*Problem to solve*.
Beneath this instruction is a block of data; output from it exactly the lines that run from the one containing "Task: View the" through the one containing "Task: Open breeder Ecurie Des Monceaux", inclusive.

*The records*.
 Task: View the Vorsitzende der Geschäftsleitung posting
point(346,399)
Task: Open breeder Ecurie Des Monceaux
==
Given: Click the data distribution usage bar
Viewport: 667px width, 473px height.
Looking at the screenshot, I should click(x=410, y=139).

*Solution for this problem*.
 Task: View the Vorsitzende der Geschäftsleitung posting
point(346,399)
Task: Open breeder Ecurie Des Monceaux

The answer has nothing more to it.